### Description of the task
Restate word for word every line from the top of the data below down through the line that holds "Task: Collapse the".
───
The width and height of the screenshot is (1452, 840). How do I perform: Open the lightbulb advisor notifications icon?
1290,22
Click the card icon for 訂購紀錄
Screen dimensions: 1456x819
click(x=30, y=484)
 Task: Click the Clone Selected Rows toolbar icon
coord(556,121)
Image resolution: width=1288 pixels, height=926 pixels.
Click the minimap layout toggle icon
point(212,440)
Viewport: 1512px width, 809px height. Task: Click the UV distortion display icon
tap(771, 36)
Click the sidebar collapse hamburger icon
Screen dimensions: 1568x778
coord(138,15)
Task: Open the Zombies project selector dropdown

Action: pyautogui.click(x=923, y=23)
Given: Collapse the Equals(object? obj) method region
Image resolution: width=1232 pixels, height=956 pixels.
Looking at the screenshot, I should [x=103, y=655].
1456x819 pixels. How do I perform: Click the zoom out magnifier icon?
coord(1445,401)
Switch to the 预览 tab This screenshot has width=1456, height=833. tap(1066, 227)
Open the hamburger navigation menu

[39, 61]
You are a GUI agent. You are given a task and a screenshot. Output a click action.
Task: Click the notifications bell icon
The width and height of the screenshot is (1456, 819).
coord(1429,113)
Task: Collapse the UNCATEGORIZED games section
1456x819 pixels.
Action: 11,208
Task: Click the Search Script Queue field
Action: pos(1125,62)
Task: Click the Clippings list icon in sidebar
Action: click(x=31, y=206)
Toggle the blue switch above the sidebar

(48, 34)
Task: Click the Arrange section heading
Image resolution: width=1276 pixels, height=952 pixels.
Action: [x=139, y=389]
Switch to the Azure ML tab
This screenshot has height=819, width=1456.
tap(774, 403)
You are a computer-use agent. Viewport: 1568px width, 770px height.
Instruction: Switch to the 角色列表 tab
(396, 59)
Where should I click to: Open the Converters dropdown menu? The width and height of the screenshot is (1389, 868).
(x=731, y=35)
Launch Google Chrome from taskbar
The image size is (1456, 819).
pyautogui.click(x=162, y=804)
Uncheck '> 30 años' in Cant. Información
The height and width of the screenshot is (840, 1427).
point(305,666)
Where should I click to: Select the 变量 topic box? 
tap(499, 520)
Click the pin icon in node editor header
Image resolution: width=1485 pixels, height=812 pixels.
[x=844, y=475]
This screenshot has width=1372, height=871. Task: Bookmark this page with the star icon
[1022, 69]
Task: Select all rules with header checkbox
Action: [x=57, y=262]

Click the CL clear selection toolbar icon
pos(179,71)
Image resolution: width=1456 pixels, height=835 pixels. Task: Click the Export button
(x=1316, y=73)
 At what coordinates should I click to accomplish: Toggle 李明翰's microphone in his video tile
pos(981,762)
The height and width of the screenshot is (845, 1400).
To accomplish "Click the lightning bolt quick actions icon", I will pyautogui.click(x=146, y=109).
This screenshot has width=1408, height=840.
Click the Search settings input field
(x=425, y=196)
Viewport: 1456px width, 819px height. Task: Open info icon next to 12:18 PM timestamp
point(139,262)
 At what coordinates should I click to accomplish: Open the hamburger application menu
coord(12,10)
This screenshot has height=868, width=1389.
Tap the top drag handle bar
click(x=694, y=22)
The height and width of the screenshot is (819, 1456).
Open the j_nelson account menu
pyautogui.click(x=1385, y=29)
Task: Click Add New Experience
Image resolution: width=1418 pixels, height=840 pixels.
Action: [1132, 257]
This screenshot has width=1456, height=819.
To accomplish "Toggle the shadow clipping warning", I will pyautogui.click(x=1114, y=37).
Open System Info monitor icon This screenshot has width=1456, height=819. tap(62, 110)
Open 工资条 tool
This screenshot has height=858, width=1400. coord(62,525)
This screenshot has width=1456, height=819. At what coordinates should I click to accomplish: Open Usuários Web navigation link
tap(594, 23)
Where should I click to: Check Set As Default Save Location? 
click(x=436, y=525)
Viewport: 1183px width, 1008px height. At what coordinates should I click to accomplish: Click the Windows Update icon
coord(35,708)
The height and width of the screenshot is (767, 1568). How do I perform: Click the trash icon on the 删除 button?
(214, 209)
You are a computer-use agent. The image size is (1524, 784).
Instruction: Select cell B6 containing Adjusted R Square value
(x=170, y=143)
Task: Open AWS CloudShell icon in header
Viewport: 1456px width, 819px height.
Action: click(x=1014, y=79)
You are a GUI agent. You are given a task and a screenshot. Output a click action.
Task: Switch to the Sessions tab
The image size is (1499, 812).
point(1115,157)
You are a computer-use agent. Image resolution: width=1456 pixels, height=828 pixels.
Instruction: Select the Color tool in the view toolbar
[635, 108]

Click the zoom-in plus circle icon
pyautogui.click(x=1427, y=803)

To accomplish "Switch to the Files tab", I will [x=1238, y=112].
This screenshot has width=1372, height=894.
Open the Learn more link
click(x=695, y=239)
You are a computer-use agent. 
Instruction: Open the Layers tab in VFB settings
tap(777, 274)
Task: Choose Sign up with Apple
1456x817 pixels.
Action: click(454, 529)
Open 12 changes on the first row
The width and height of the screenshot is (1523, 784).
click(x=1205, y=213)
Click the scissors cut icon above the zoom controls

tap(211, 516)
───
### Solution below
The width and height of the screenshot is (1452, 840). How do I perform: Open the lightbulb advisor notifications icon?
1290,22
Click the card icon for 訂購紀錄
Screen dimensions: 1456x819
click(x=30, y=484)
 Task: Click the Clone Selected Rows toolbar icon
coord(556,121)
Image resolution: width=1288 pixels, height=926 pixels.
Click the minimap layout toggle icon
point(212,440)
Viewport: 1512px width, 809px height. Task: Click the UV distortion display icon
tap(771, 36)
Click the sidebar collapse hamburger icon
Screen dimensions: 1568x778
coord(138,15)
Task: Open the Zombies project selector dropdown

Action: pyautogui.click(x=923, y=23)
Given: Collapse the Equals(object? obj) method region
Image resolution: width=1232 pixels, height=956 pixels.
Looking at the screenshot, I should [x=103, y=655].
1456x819 pixels. How do I perform: Click the zoom out magnifier icon?
coord(1445,401)
Switch to the 预览 tab This screenshot has width=1456, height=833. tap(1066, 227)
Open the hamburger navigation menu

[39, 61]
You are a GUI agent. You are given a task and a screenshot. Output a click action.
Task: Click the notifications bell icon
The width and height of the screenshot is (1456, 819).
coord(1429,113)
Task: Collapse the UNCATEGORIZED games section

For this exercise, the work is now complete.